- [TO DO]:
1. In the TerraLink metrics text, which metric is better when its value is lower?
2. Continue the TerraLink metrics text, starting after its last heading.

*** GIVEN TEXT ***

For **raster mode**, the result also contains:

- `result$corridor_raster` -- SpatRaster where corridor cells carry values according to `corridor_cell_assignment`
- `result$contiguous_raster` -- SpatRaster labeling each contiguous patch-corridor network
- `result$patch_table` -- data frame of patch attributes (id, area, centroid)

# Interpreting metrics

TerraLink computes PRE/POST metrics so you can measure the improvement that
corridors provide. The key insight is: **compare the change (POST minus PRE)
across scenarios, not the absolute values**.

## Metric reference

| Metric | What it measures | Higher is better? | When to focus on it |
|--------|-----------------|-------------------|---------------------|
| Total Connected Habitat Area | Habitat area in multi-patch networks | Yes | General structural connectivity |
| Largest Network Area | Area of the biggest connected component | Yes | Consolidation into one backbone |
| Habitat Availability | Dispersal-weighted reachable habitat | Yes | Species-specific accessibility |
| Mean Effective Resistance | Average movement difficulty across the patch graph | **No** (lower = better) | Movement quality |
| Habitat-Normalized Mesh | Effective mesh size / total habitat area | Yes | Fragmentation reduction |
| Largest Connected Component Proportion (LCC) | Share of habitat in the largest network | Yes | Dominance of one network |
| Probability of Connectivity (PC) | Area-weighted dispersal probability | Yes | Functional landscape connectivity |
| Flow Redundancy (IME or FRI) | How many alternative routes exist | Yes | Route redundancy / resilience |
| Strategic Mobility | Inverse detour ratio | Yes | Directness of travel |
| Landscape Fluidity | Inverse mean path resistance | Yes | Overall ease of movement |
| Composite Connectivity Score | Weighted blend of mesh, LCC, PC, flow | Yes | Single summary index |

## Which metrics match which strategy?

*** End of GIVEN TEXT ***
*** DATASET ENTRIES ***

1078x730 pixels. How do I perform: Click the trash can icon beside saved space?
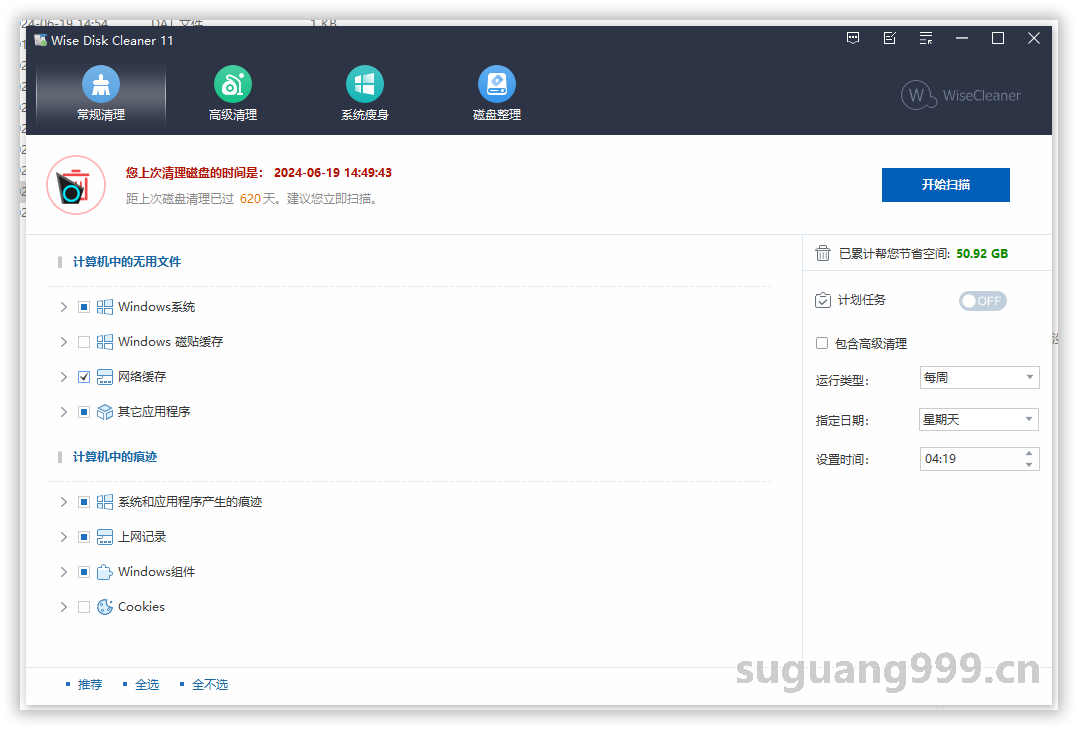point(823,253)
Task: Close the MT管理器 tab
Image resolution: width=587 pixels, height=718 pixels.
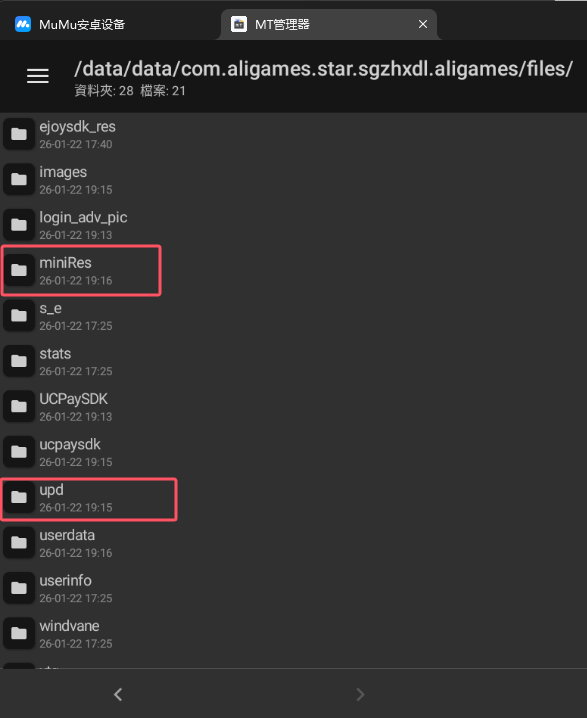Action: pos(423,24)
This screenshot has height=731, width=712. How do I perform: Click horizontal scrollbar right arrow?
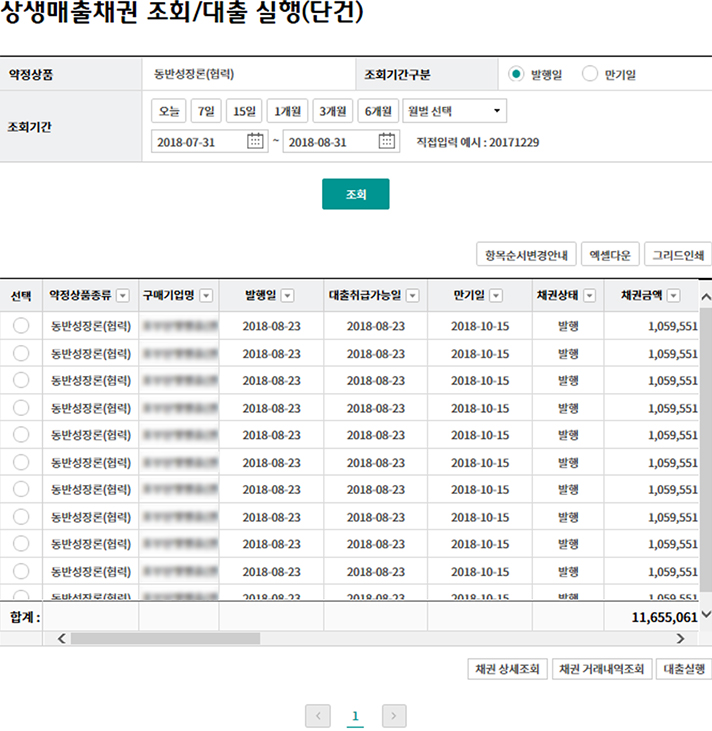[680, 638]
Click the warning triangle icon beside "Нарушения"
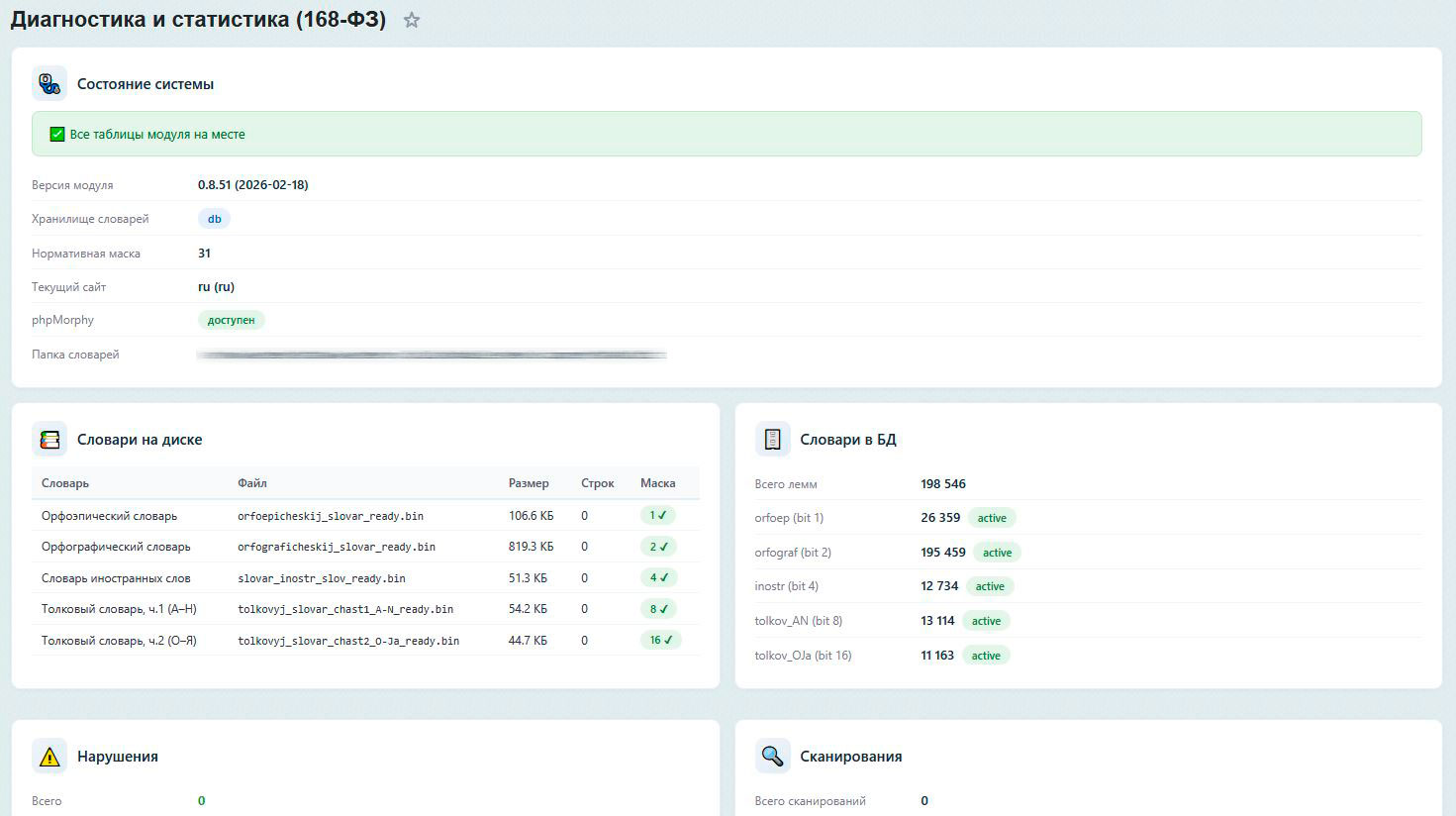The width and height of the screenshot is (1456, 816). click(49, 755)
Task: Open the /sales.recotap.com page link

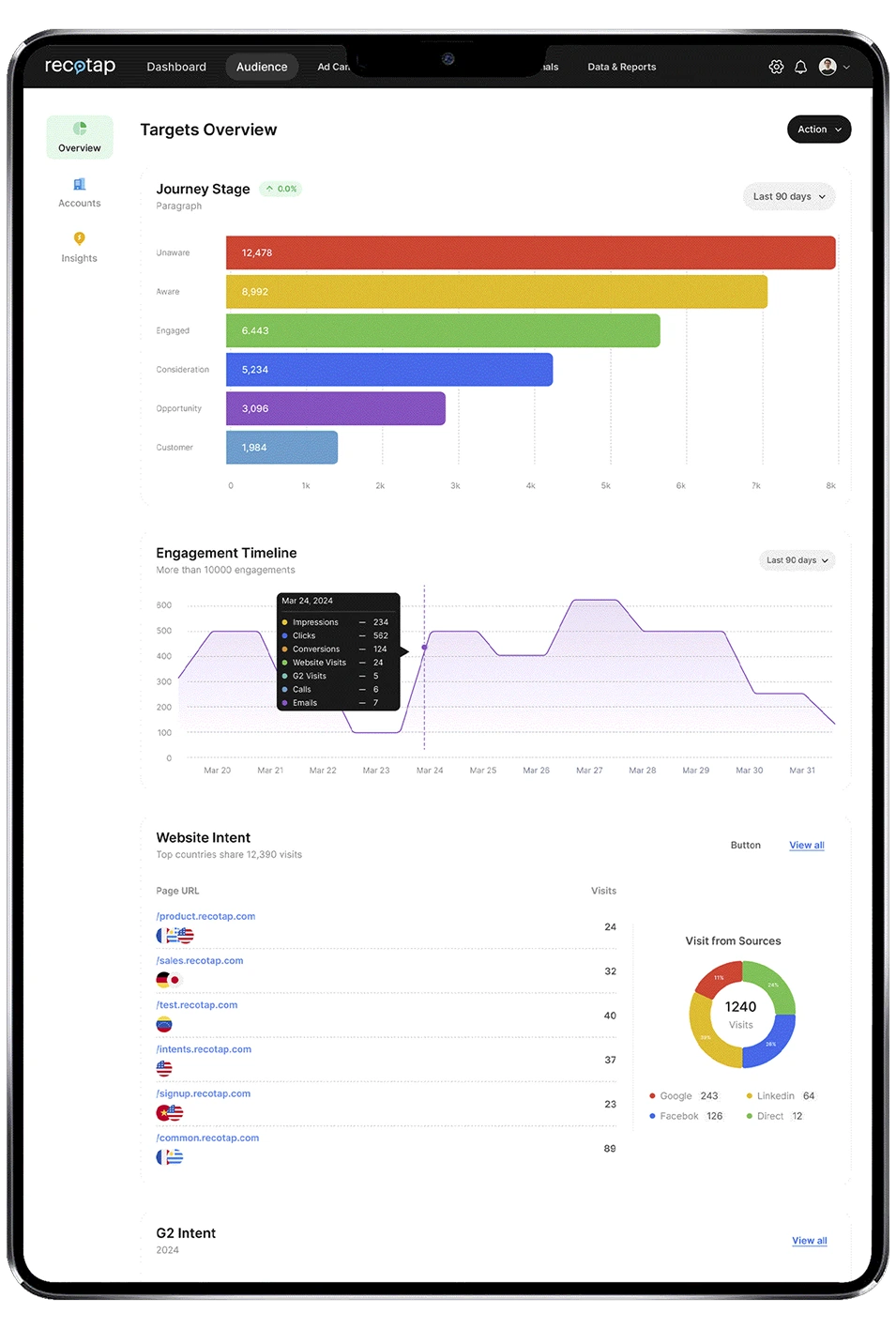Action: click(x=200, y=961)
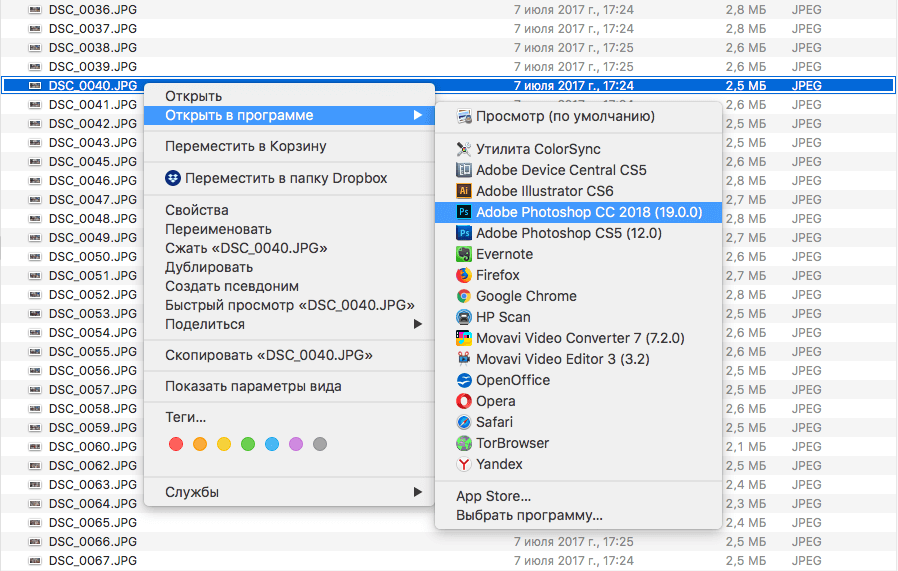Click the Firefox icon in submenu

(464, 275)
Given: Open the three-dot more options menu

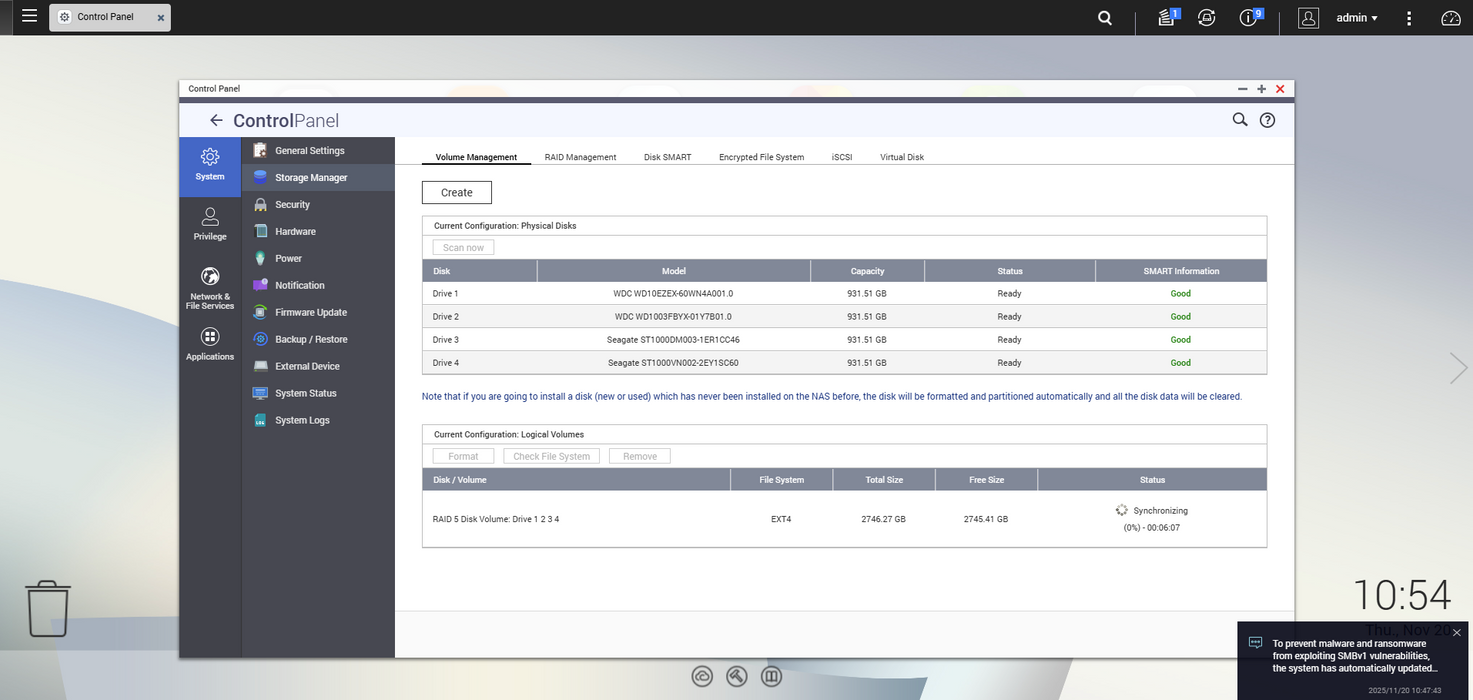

*** End of DATASET ENTRIES ***

- [ANSWERS FOR THE TASKS]:
1. Mean Effective Resistance.

2.
- **`most_connected_networks`** aims to improve Total Connected Habitat Area and Mesh
- **`largest_single_network`** aims to improve Largest Network Area and LCC
- **`landscape_fluidity`** aims to improve Landscape Fluidity, Strategic Mobility, and Flow Redundancy

All strategies produce all metrics, so you can always see the trade-offs.

## Practical interpretation rules

1. **Compare within the same pipeline** (raster-to-raster or vector-to-vector). Cross-pipeline comparisons are valid directionally but not numerically exact.
2. **Compare PRE vs POST** to quantify the marginal value of corridors.
3. **Compare scenarios** (different strategies, budgets, or corridor widths) side by side.
4. **Look at diminishing returns**: if doubling the budget barely moves the metrics, you have likely reached saturation.
5. **Avoid over-interpreting one run in isolation**. Absolute metric values depend on landscape configuration, CRS, and parameter choices.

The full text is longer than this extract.